• DATA SUPPLIED:
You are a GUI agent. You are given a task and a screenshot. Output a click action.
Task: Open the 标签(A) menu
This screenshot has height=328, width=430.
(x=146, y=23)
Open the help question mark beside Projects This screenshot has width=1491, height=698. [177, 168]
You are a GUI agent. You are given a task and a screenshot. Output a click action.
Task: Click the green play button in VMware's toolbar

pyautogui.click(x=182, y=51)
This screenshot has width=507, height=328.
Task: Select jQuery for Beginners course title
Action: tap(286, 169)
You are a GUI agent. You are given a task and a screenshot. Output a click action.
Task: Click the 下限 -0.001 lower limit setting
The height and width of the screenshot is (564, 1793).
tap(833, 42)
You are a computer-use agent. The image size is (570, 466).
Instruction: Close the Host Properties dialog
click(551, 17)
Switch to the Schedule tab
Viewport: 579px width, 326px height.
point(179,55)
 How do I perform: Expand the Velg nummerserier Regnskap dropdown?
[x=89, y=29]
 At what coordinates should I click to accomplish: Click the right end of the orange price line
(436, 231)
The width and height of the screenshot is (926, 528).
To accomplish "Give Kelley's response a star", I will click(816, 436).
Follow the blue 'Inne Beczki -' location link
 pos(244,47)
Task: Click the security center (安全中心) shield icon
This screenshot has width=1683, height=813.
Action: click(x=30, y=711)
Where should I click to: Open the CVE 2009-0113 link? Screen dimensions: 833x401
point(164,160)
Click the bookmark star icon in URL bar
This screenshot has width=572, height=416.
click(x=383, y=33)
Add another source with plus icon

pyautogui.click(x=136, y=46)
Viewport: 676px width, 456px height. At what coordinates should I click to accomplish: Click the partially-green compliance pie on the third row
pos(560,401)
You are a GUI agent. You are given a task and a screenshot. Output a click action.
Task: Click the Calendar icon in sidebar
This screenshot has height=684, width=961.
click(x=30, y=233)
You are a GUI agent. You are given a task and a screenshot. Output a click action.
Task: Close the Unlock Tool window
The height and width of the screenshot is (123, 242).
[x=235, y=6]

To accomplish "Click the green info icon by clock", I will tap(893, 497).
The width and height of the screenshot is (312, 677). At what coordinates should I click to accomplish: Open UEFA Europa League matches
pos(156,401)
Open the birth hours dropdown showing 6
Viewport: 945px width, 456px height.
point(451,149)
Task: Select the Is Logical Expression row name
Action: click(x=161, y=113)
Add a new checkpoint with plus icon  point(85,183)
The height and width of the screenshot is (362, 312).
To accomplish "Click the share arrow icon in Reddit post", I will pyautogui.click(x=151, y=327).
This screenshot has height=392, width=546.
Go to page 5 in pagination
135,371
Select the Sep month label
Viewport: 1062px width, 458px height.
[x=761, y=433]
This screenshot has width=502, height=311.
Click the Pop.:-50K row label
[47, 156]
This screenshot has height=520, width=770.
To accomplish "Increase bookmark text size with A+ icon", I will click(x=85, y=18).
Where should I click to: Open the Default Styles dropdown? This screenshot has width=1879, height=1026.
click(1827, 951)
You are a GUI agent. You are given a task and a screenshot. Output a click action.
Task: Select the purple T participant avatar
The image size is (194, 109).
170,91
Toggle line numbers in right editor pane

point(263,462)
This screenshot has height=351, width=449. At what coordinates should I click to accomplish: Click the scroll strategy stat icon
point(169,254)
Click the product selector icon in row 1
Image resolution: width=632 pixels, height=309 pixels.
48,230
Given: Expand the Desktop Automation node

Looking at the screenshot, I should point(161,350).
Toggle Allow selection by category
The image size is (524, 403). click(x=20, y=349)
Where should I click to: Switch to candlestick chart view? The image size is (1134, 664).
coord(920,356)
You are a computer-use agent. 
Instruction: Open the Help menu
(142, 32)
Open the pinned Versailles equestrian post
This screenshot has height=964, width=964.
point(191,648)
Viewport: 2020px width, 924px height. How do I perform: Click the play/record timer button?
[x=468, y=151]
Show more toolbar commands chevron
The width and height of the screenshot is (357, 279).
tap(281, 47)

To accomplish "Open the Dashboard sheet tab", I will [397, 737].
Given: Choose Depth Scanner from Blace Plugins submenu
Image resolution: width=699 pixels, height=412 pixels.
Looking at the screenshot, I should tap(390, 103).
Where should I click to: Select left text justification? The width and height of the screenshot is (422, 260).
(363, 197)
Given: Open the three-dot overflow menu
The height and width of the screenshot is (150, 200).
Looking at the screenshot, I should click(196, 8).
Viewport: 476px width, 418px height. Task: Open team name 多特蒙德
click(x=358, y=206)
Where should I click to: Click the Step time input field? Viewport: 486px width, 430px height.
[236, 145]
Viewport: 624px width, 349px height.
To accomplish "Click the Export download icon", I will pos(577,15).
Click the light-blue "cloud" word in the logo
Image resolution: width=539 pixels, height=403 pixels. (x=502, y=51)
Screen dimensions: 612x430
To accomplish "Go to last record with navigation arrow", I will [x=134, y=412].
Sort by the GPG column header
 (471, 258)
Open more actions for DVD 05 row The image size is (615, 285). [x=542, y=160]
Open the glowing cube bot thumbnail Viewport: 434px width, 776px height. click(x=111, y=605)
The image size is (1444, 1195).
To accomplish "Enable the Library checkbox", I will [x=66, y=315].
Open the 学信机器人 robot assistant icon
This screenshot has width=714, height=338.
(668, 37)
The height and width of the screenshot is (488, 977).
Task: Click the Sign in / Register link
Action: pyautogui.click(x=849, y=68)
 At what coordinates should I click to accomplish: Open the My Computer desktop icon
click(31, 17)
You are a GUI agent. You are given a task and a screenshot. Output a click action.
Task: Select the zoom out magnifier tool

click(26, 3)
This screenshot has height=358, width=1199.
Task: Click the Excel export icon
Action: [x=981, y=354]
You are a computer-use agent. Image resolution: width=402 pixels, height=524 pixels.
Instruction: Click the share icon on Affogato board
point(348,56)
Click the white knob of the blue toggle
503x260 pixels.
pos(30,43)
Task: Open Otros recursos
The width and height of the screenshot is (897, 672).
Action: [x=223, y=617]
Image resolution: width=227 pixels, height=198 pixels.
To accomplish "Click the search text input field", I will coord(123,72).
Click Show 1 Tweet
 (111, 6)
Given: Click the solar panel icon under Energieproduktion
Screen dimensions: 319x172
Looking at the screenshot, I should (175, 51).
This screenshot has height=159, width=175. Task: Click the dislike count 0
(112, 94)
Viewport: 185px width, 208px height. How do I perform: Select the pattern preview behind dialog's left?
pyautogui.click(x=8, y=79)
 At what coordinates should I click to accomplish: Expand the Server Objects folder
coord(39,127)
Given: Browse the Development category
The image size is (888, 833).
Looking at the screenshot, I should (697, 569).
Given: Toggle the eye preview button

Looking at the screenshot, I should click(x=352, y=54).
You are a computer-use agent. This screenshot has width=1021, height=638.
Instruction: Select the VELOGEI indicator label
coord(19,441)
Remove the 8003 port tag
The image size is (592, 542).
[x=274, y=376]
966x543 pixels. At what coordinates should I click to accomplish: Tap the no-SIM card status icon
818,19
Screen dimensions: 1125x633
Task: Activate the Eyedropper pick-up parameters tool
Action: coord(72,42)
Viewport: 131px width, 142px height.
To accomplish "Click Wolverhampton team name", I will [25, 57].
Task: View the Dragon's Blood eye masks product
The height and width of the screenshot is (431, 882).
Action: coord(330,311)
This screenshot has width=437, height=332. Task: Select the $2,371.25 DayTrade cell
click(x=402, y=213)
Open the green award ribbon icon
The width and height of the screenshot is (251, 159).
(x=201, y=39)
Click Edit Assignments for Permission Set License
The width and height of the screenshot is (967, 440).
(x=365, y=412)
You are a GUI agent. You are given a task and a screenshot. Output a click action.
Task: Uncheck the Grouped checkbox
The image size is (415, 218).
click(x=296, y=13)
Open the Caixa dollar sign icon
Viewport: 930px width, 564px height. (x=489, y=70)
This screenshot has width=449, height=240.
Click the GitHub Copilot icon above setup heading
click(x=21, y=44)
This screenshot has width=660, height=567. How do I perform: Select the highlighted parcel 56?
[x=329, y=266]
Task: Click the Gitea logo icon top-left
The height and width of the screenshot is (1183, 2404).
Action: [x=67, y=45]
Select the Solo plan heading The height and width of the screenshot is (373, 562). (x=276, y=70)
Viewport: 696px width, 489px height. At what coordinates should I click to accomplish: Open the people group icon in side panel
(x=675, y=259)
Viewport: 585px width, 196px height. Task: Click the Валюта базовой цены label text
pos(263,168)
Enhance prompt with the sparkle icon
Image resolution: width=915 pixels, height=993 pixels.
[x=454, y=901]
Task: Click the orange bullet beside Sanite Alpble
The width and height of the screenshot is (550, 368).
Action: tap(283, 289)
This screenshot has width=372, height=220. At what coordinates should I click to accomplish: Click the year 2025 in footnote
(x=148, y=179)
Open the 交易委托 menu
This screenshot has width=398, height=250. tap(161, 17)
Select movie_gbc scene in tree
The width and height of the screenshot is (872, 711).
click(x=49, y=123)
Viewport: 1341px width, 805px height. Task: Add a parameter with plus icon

• HOW TO COMPLETE THIS TASK: In the entries above, count every line containing the word "will". Write only the total.

• EXERCISE SOLUTION: 10